Keep a pulse on drift in production, and verify weekly releases
The Customer
A large insurance company has automated weekly releases to a broad range of devices. One of the teams is particularly concerned with gaining visibility into the causes of drift, as well as verifying what is within the team’s scope of responsibility, and what is really the responsibility of other groups in the company.
The Situation
The company is under a massive development project, encompassing a complete rewrite of all their production systems – everything from infrastructure systems all the way up to applications like CRM. This has been going on for the past two and a half years, and has involved 25 high-level groups across the company, a project whose scope is in the hundreds of millions of dollars. All 25 teams will push their code to production on the same “big day.”
The project leader explained the issue as this: “We have multiple teams pushing code on the same day and then we’ll have all this trouble as people figure out problems. I want to be able to say, ‘my application is working and here’s why: I’m using an independent verification platform that proves all my code made it.’”

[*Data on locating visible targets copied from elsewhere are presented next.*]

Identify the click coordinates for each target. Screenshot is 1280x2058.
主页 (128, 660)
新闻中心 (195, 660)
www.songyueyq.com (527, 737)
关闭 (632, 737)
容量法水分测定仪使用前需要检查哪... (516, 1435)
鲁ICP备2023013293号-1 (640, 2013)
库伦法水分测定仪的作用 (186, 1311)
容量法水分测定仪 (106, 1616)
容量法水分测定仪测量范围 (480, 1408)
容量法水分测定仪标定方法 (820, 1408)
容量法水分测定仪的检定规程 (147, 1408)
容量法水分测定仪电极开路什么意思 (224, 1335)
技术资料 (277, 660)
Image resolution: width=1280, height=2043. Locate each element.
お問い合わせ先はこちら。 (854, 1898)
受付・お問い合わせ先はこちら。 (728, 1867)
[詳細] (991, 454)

Drift is also a critical problem into which the customer wants to gain visibility. Mid-week, each week there are production issues and the question of “what changed?” There are two classes of drift. First, people change things – some are even approved modifications, like a hot fix. Then, all of a sudden, they’ve impacted production. The second class of change is when the build system doesn’t get it right.
“We’ve written all our deploy scripts by hand,” says the project leader. “We have to constantly tweak the scripts to accommodate new feature sets and new elements of the system, so it doesn’t always get it right. Sometimes the scripts don’t deploy. Sometimes the scripts don’t push change sets out appropriately. Sometimes the scripts push the change sets out, but don’t move it anywhere – in other words, the script drops the change set down on a file system, but the file system doesn’t apply the change set – it just sits there.”
The Challenge
The company has a very structured release process. They build the source code, deploy it to a particular environment, and in between the build and deploy they have an elaborate process of scrubbing and staging their code. They manage five different environments between development and production: development, base verification test, staging, UAT, then production. This process was necessary in their distributed server environment, where two-thirds of their production is in a DMZ environment. Deployment challenges ensued because of the quantity of different devices, and device-specific configurations.

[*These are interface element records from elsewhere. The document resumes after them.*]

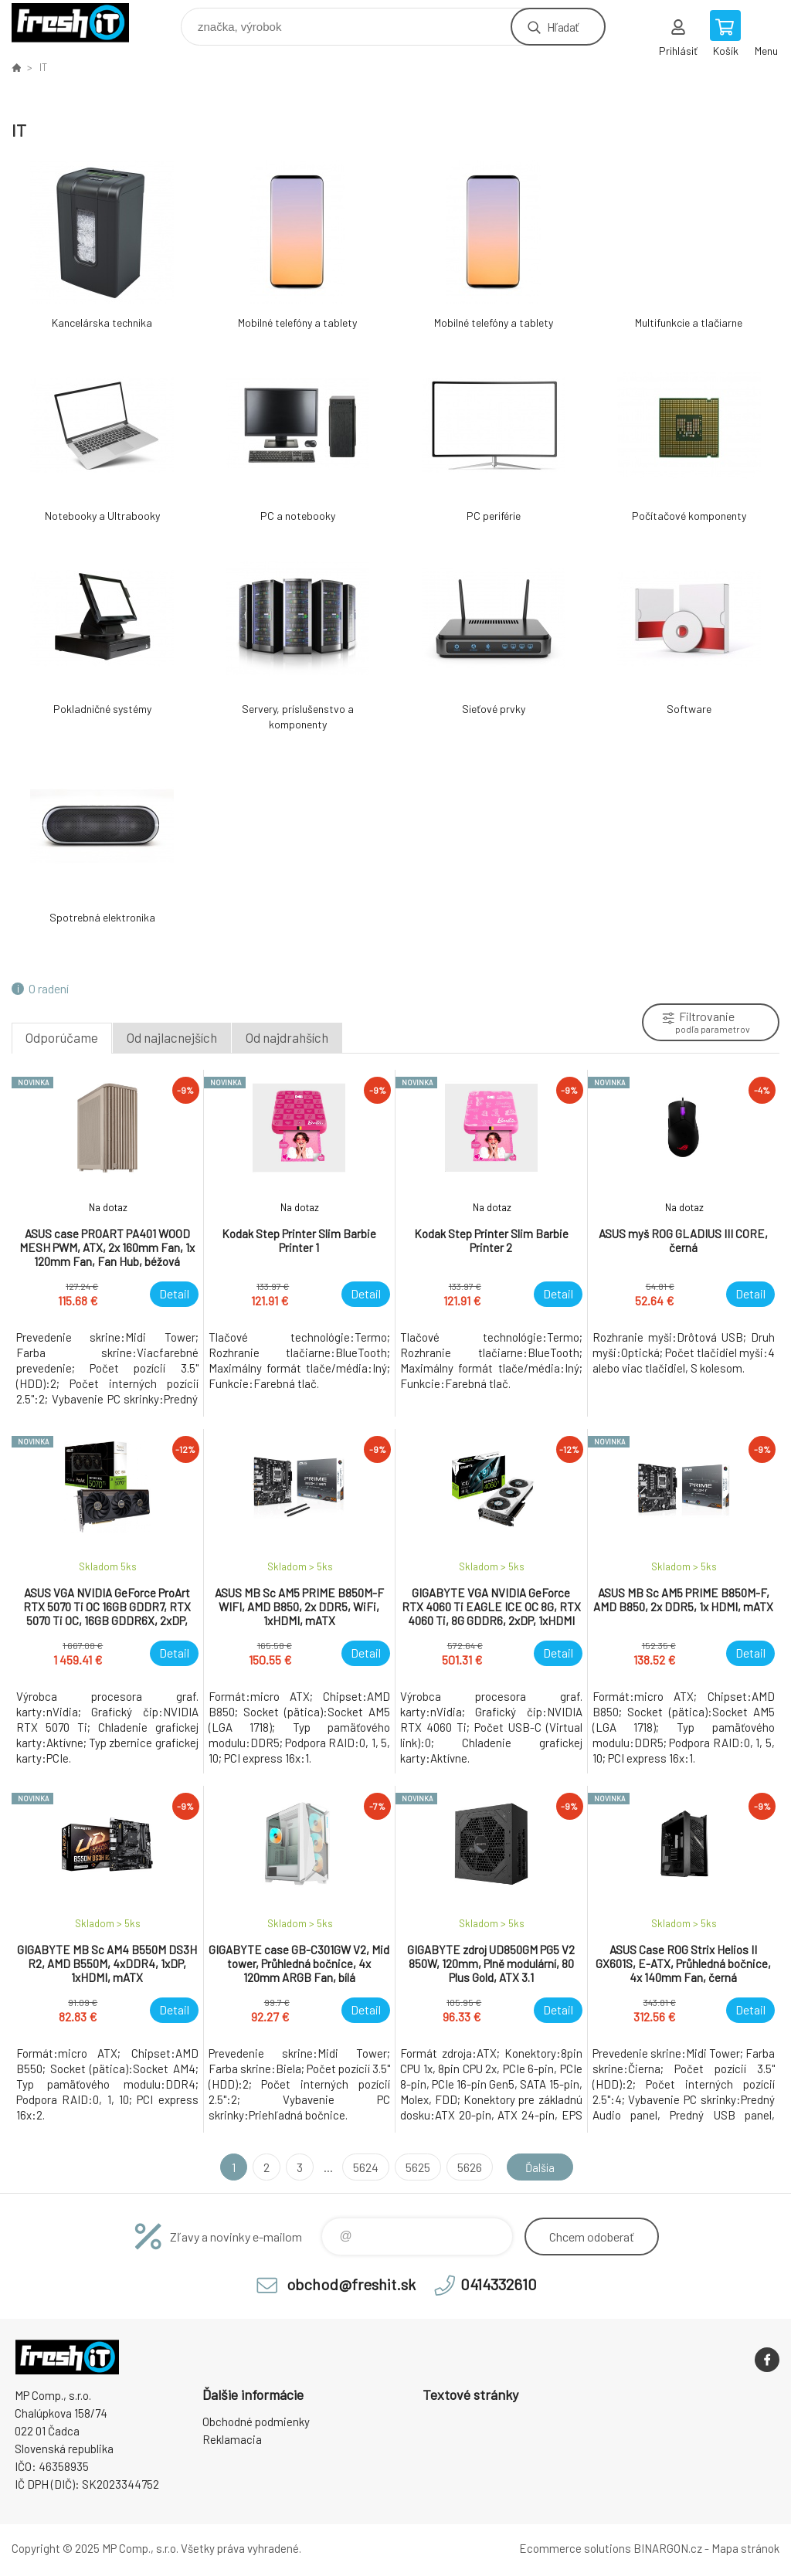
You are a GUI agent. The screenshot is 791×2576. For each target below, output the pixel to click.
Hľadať (563, 26)
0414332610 (498, 2284)
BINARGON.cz (667, 2548)
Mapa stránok (745, 2548)
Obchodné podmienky (256, 2421)
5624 (362, 2167)
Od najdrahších (287, 1037)
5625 (414, 2167)
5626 (466, 2167)
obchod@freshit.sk (351, 2284)
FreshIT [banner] (80, 23)
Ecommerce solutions (575, 2548)
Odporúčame (61, 1037)
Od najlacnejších (172, 1037)
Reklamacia (232, 2439)
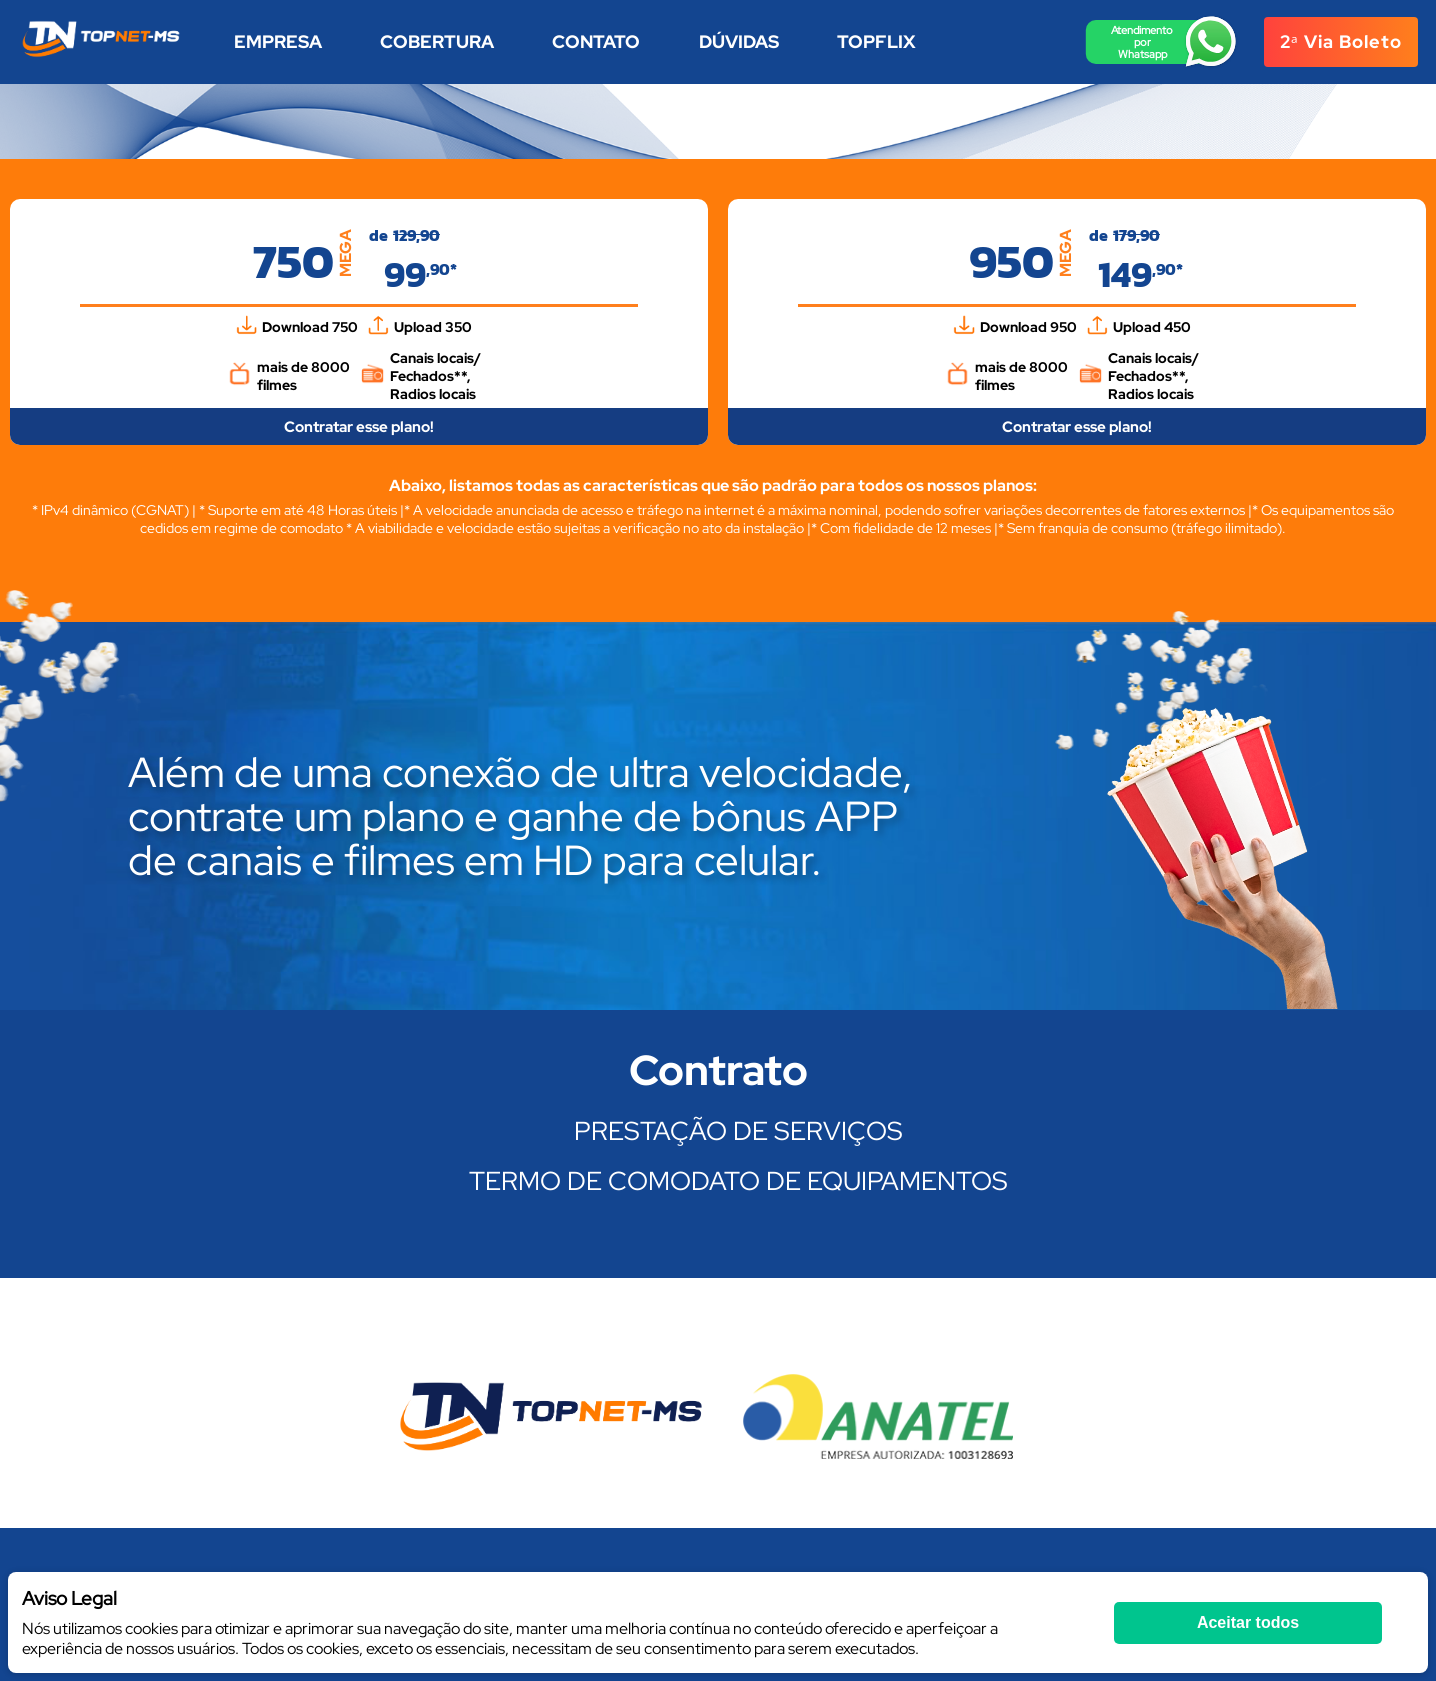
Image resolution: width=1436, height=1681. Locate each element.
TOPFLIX (876, 41)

As a result, almost every device to which they pushed code had its own unique configuration. The scrubbing process added different information to make the code appropriate for its target environment, e.g., IP addresses, database names, servers, etc.
SignaCert’s Solution: Integrate Verification into Automated Release Process
This middle tier scrubbing process posed a challenge for harvesting the code for verification. This could be accommodated with a more integrated harvest process. One of the company’s big requirements was the ability to automate. To solve this problem, they ran SignaCert’s Enterprise Trust Server (ETS) on their automated system, where almost nothing is manual. They wanted the ability within this automated framework to have an independent validation of the code, scrub it, and then harvest it to make it available within the ETS, do a deployment, and then measure that deployment back against the ETS. Because ETS has open APIs designed for easy integration, the company was able to integrate SignaCert’s ETS appliance into the automated release management process so that it remains completely hands-off.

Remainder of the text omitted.